BakaFire Party「フラムルルイエ」紹介ページ
見えない財宝をめぐる,狂気に満ちた“競り”が幕を開ける
太平洋の海底で奇妙な遺跡が見つかった。プレイヤーの目的は,そこに眠る宝物を手に入れ,富を得ること。だがその遺跡こそは,かの邪神を封じた忌まわしき都であり,宝物に目がくらんだ愚かな人間を狂気へと引きずり込む,恐るべき罠なのであった……。
本作のプレイヤーが扮するのは,まさにそんな宝に目がくらんで恐ろしい場所に足を踏み入れた,愚かな探索者だ。手にしているのは,最初に配られる4〜15までの数字が書かれた12枚のカード――「パワーカード」のみである。
各ラウンドでは,まず親がそのラウンドで取り合う「宝物カード」の表側をこっそりと見たうえで,自分の手札からパワーカードを一枚選んで表向きに出す。そのあとは,残るプレイヤーがパワーカードを裏向きに出す。全員が出し終わったらすべてのパワーカードを表向きにして,最も数字が大きかったプレイヤーが宝物を獲得する。競りが終われば,宝物を獲得したプレイヤーに親に移ってラウンドが終了。
……いってしまえば,本作はただそれだけのゲームだ。
宝物カードの表面には,その宝を獲得したときに得られる勝利点が書かれていて,もちろんカードによってその価値は異なる。できることなら,点数の高い宝物を手にしたい。この1ラウンドを宝物の山がなくなるまで繰り返し,最終的に得た点数が最も高かった者が勝利となる。
仕組まれた狂気の罠と,勝利への手がかり
しかしながら,本作がそう単純なゲームではないことは,実際にプレイしてみればすぐに分かる。デザイナーによって仕組まれたさまざまな補足ルールが,本作を一筋縄ではいかないゲームにしているのだ。
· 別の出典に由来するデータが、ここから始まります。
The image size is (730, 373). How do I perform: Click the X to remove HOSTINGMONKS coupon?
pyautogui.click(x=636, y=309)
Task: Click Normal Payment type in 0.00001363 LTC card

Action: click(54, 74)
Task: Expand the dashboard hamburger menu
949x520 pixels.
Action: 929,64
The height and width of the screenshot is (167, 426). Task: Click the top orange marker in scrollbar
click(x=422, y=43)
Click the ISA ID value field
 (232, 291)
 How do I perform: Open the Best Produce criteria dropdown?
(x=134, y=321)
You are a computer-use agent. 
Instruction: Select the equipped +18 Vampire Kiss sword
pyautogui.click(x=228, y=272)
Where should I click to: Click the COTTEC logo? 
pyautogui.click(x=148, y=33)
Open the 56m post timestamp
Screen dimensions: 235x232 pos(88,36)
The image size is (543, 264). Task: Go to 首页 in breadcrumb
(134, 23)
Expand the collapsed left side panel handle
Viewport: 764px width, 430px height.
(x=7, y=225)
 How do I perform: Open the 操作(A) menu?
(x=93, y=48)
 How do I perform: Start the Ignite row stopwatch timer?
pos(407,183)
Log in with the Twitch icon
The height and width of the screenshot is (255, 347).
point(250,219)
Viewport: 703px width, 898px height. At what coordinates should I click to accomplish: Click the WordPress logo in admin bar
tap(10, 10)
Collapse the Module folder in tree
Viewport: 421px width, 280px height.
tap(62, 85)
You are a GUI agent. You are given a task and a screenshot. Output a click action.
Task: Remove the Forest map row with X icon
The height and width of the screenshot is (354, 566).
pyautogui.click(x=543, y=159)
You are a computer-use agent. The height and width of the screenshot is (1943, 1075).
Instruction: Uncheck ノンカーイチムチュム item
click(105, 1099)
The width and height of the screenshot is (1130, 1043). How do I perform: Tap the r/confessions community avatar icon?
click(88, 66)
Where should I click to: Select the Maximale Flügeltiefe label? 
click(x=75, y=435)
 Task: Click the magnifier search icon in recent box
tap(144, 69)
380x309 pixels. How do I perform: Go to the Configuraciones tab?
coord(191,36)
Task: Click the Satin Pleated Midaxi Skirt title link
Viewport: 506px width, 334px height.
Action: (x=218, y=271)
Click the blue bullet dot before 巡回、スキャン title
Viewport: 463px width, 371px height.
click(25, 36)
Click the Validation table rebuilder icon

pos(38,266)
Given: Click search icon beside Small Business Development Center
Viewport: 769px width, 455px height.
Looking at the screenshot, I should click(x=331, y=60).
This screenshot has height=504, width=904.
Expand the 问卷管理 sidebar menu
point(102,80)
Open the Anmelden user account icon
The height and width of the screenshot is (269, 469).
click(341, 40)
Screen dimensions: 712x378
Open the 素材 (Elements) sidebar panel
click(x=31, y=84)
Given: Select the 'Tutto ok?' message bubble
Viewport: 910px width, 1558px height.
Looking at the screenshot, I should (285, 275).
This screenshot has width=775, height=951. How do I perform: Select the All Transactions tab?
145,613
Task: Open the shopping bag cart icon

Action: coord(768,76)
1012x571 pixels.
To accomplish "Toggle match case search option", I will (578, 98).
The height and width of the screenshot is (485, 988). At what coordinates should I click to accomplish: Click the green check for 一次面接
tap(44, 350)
まず,パワーカードは使い捨てなので,一度使えば同じカードは二度と出すことができない。高得点の宝で数字の大きいカードを出し,そうでないときは小さな数字を出して競りから降りてしまいたいところだが,そうは問屋が卸さない。宝物の価値が分かるのは,そのラウンドの親だけなのだ。ほかのプレイヤーは親が出したカードを見て,その宝の価値を推測するのだが……それがブラフである可能性は十分にある。
それに加えて恐ろしいのは,「宝物を獲得した場合,その時に使ったパワーカードの数字が得点から引かれる」ことだ。たとえば16点の財宝を手に入れたとしても,パワーカードの数字が15だったとしたら,トータルではたった1点のプラスにしかならない。親のブラフに騙されて大きな数字のパワーカードを出してしまったとき,宝物の価値が低かったとしたら……あなたはとんでもない借金(マイナス点)を背負うことになるだろう。
恐ろしい事態はまだある。それが本作が「フラムルルイエ」であるが由縁――クトゥルフファンお待ちかねの「狂気」の登場だ。
パワーカードがマイナス得点となるのは,なにも競りに勝利したときだけではない。宝物を手に入れられなかった(=ラウンドで敗北した)プレイヤーは,使ったカードを裏向きにして自分の前に置かなければならない。それらは「狂気カード」となり,それぞれが−1点の価値を持つようになる。敗北し続けば,狂気カードはそのぶんどんどん積み重なっていく。
ただし溜まった狂気カードは,宝物カードを獲得することでまとめて「祓う」(=消滅させる)ことができる。どれだけ狂気カードが溜まろうと,ラウンドに勝てば一気に帳消しになるのだ。一方で,勝てなければ狂気は着実に溜まっていく。序盤に運良く高得点を得ても,その後まったく勝てなければ,せっかく得た得点は目減りし,それどころかマイナスになってしまうことさえありえる。
なお,ゲーム終了時に全員の得点がマイナスだった場合は,邪神が復活したことになって勝利条件が変更。この場合は,最も得点が高かったプレイヤーではなく,最もマイナス点が大きかったプレイヤーが勝者となる。そう,最も深く狂気に陥った者が,邪神の寵愛を得られるのだ……。
「奪い合うカードの正体も分からないのに,いったいどうやって勝ちにいけばいいのか」――そう思う人もいるかもしれない。だが,このゲームのポイントはまさにその「カードの正体をいかにして予測するか」にある。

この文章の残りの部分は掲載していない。